**YOUR OBJECTIVE**
Count the lines in the data below that contain the word "right", and state only the resulting number.

**EXTRACTED DATA**

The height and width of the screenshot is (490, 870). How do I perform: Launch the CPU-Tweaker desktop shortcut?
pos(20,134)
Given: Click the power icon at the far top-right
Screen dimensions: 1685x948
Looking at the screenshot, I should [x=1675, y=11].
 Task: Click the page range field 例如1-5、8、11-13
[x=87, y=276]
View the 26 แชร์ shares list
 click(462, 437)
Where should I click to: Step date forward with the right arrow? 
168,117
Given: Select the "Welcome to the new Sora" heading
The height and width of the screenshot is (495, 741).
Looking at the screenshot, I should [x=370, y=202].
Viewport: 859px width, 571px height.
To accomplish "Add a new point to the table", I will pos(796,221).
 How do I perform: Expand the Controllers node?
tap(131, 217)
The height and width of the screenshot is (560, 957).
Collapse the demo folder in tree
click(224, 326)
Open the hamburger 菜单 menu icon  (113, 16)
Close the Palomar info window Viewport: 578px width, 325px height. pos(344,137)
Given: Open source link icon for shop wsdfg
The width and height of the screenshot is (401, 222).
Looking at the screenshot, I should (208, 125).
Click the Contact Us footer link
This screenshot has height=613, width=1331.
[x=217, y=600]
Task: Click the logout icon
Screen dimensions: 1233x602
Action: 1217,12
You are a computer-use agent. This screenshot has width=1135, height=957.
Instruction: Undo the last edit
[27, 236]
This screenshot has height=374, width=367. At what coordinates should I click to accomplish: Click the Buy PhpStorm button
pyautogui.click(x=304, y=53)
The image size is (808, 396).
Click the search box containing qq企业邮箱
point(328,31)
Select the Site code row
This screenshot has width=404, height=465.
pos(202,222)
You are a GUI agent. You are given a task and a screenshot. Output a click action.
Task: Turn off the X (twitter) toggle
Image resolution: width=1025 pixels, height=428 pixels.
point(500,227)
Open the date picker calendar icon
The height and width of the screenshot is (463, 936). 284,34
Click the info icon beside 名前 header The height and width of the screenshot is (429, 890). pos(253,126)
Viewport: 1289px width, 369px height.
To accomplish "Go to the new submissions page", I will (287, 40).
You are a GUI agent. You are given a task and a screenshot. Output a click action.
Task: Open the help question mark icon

**TASK RESPONSE**
2